Морист - стр. 9
– По-моему ты влюбился, – сказала жена внезапно, – и не очень удачно. В других случаях ты порхаешь.
– Порхаю? – Он выпил кисель, вытер салфеткой губы. – В каком это смысле?
– В прямом и переносном.
* * *
Николай Каримович с вежливой полуулыбкой, босой, стоял на ковре, ожидая от Льва Александровича новых указаний.
– Тут сложный случай, – задумчиво, после непродолжительного молчания, проговорил шеф, – Самсонов, по-моему, совершенно здоров. А без его подписи мы горим. А если, мы горим, синим пламенем пылаю лично я, и соответственно…
– Сегодня здоров, а завтра болен, – сказал Николай Каримович, не поднимая глаз и продолжая улыбаться краешками губ.
– Но сегодня здоров!
– А как в его семье? Жена? Матушка? Детушки малые неразумные?
– Ты гений. – Лев Александрович лихорадочно закурил. – Я слышал от кого-то, что у его матери, как же его… ну, когда нога волочится?
– И – ши – ас.
– Он, сволочь! Ишиас! – Лев Александрович даже присвистнул. – Ну-ка, ну-ка… – Он уже стал было нажимать кнопки телефона, но призадумался. Нет, надо как-то потоньше. Сразу предложить свои услуги грубо, Самсонов, бестия, не так глуп, чтобы не догадаться, почем фунт изюма.
– Завтра утречком, Николай, позвони-ка ты мне сюда. Я жаворонок, можешь звонить уже в восемь.
Мануалотерапевт, сладко расплывшись, вытек из кабинета.
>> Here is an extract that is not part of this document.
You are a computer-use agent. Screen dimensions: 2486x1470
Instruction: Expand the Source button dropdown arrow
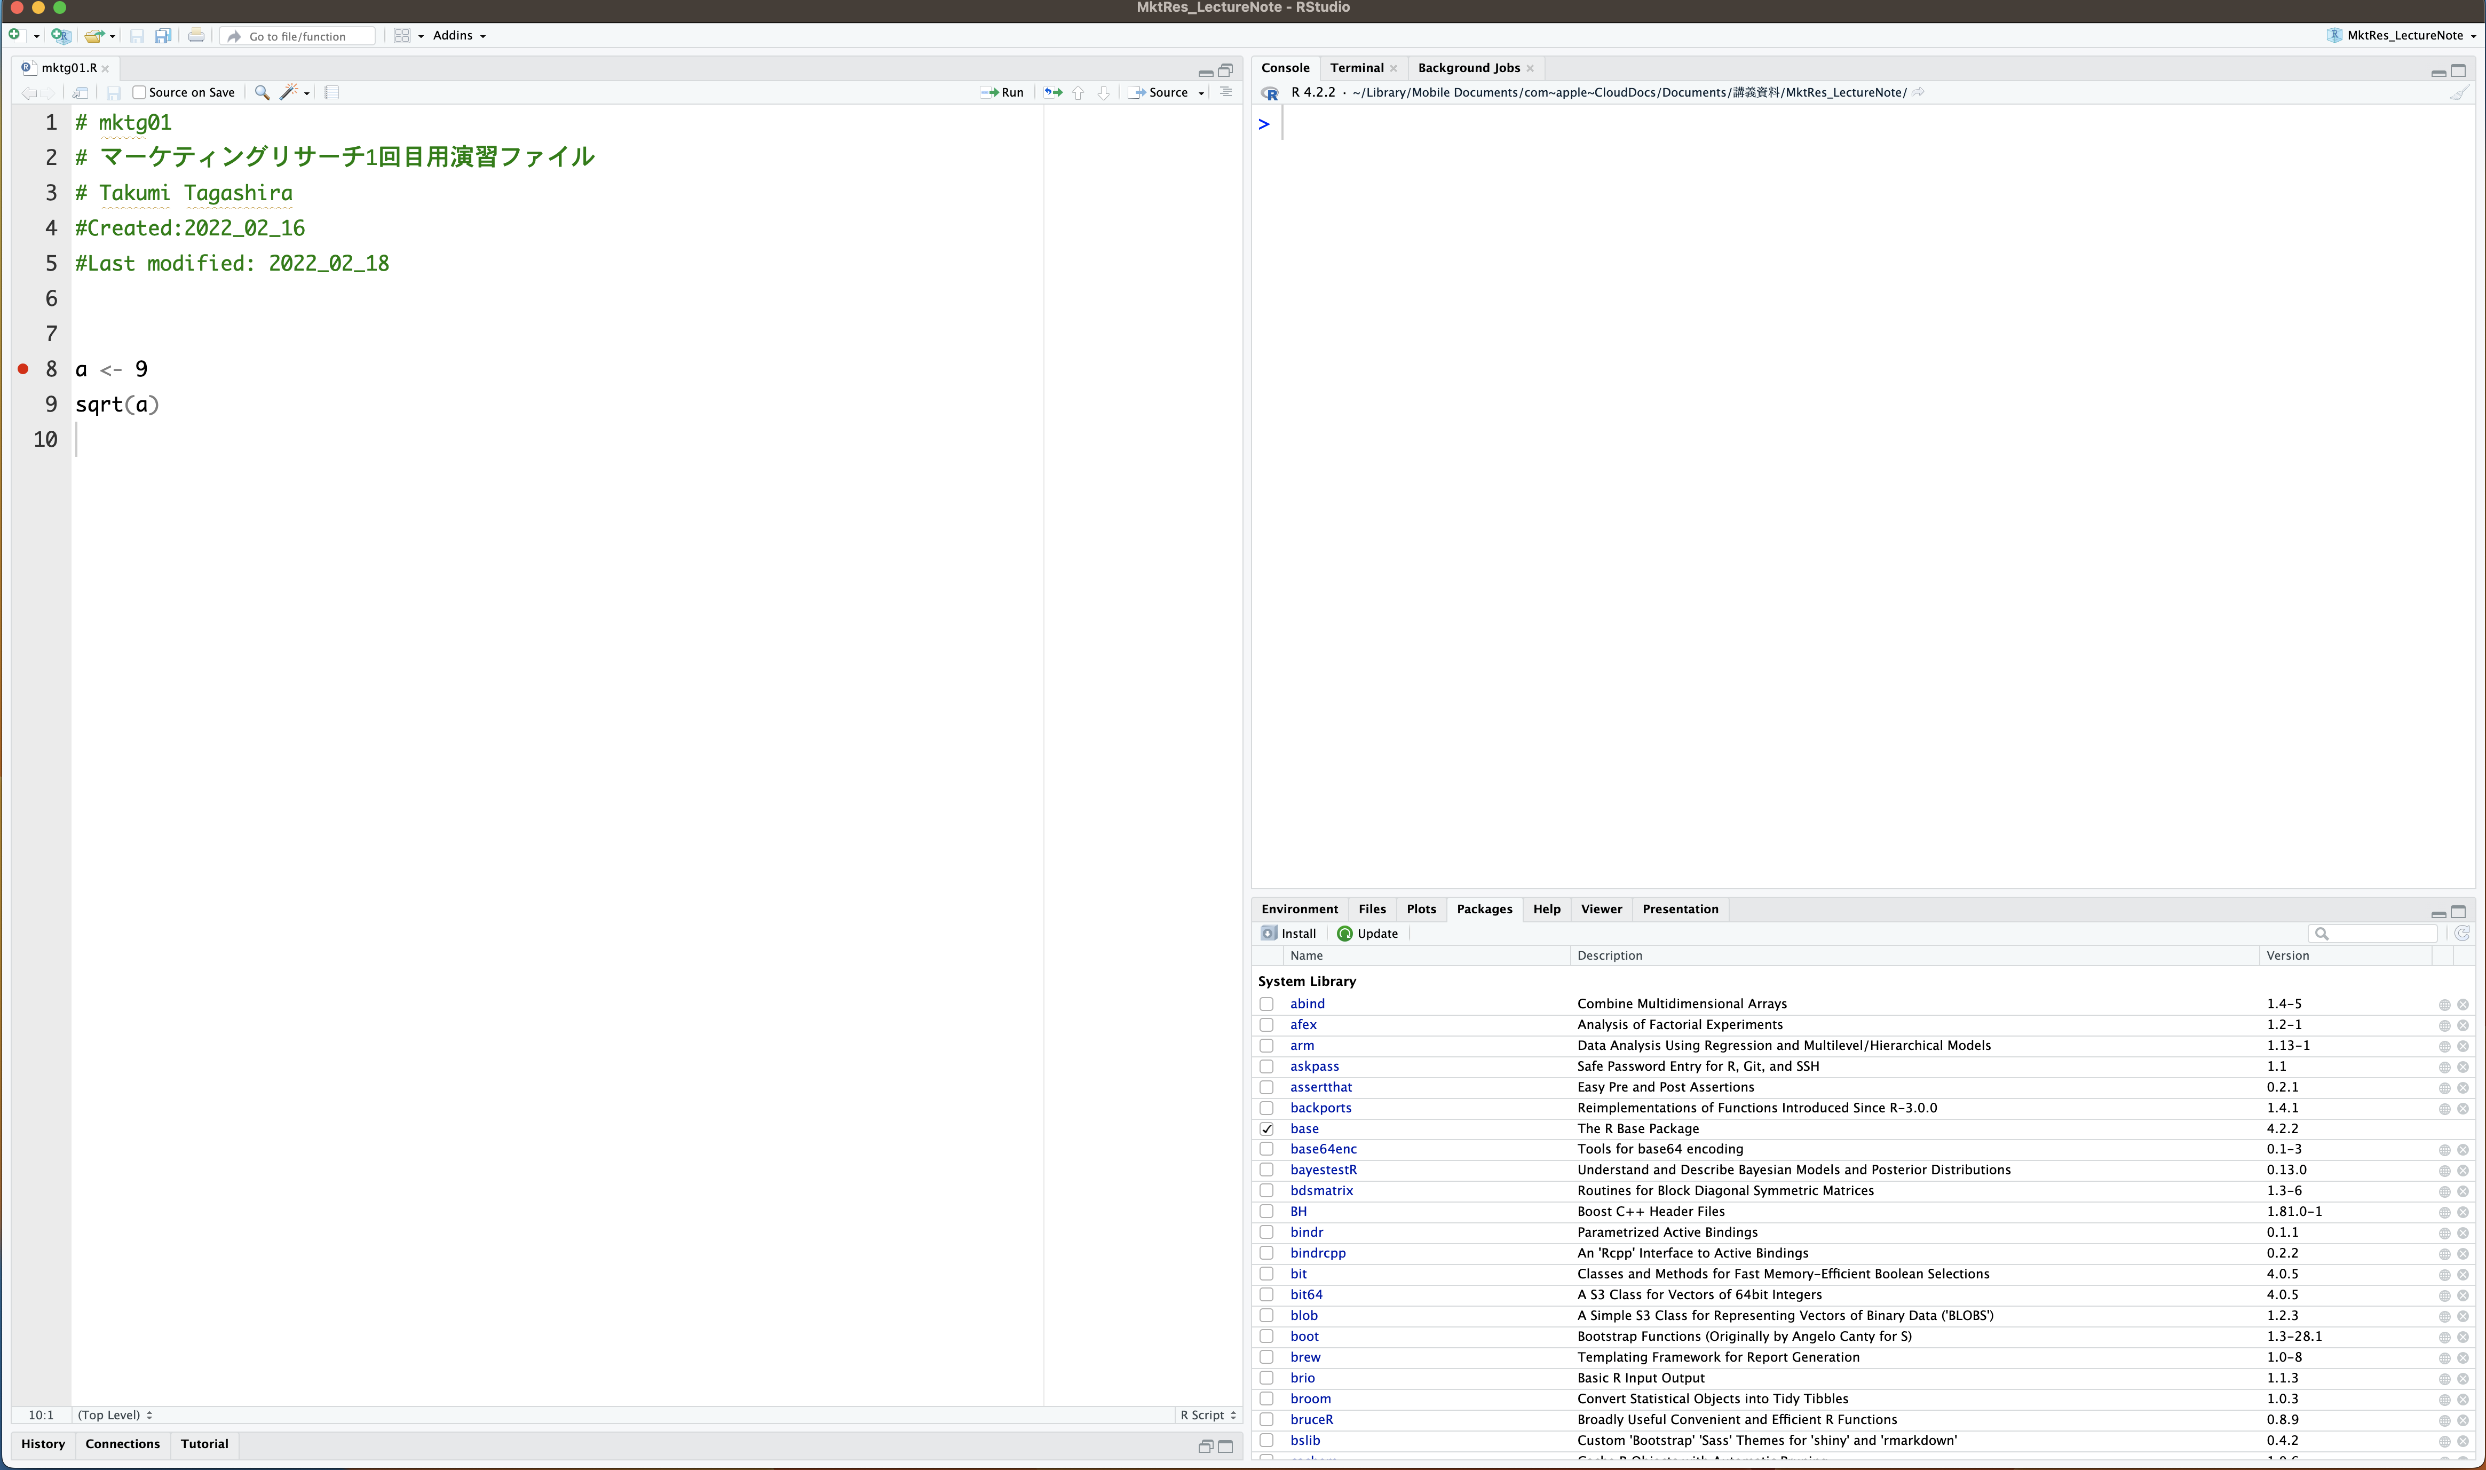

Он остался один. Порой, как вот и сейчас, охватывало его, нет, наверное, сказать охватывало будет не совсем точно, наступало на него, нет, как-то звучит слишком воинственно, настигало – как старость? – нет, нет, он закурил, рассеянно глядя перед собой на стеллажи, заполненные иностранными и российскими энциклопедиями, корешки которых там и сям загораживали цветные и черно-белые фотографии, где он был заснят с коллегами из других стран, нет, слова нужного он не находил. Может, так, он, стряхнув пепел, усмехнулся, а ЛУЧШЕ ДАЖЕ И ВОТ ТАК, – чувство реальности происходящего порой покидало его, будто он проваливался куда-то в свою совсем другую жизнь, возможно, уже бывшую с ним, а, скорее, не бывшую и не будущую, а параллельную этой и, как пустой коридор, не заполненную ни лицами, ни событиями, но словно ожидающую его, и, провалившись на несколько минут в нее, он начинал ощущать себя совсем другим человеком, он не мог точно определить, каким именно, но в минуты эти все, чем занимался он активно здесь и теперь, его институт и его директорство, его семья и его т. н. социальные контакты, все, все сразу воспринималось как совершенно чужое. Он бродил по пустынному коридору, понимая, что в нем он никогда бы не встретил ни прошлых своих жен, ни нынешней, и никогда бы не стал заниматься тем делом, которое там, в другом, параллельном мире, считает главным в своей жизни, – и такая острая тоска сдавливала ему грудь, что он, усилием воли, заставлял себя возвращаться к привычному ходу жизни, начиная звонить по телефону или играть с сыном. Наверное, в том пустом коридоре за плотно закрытыми дверьми скрывались какие-то люди, люди из его другой судьбы, возможно, что за одной из них притаились его три верные подружки, его милые мерзавочки, но даже их голоса были не слышны, и коридор, пугая неизвестностью, той же неизвестностью и тянул. А здесь все было так понятно и потому скучно, все окружающие были запрограммированы на одно и то же, что вновь он, преодолев тревогу, отправлялся странствовать по долгому коридору, откуда его привычная жизнь представлялась оптическим обманом, изображением, полученным в результате какого-то загадочного смещения, и подобным картине далекой битвы, увиденной ясновидящим совсем в другом месте, и в другое время. Разумеется, меня в сущности нет, потому что, если бы я был, как пел несколько лет назад милый Боб, все это было бы, наверное, больно.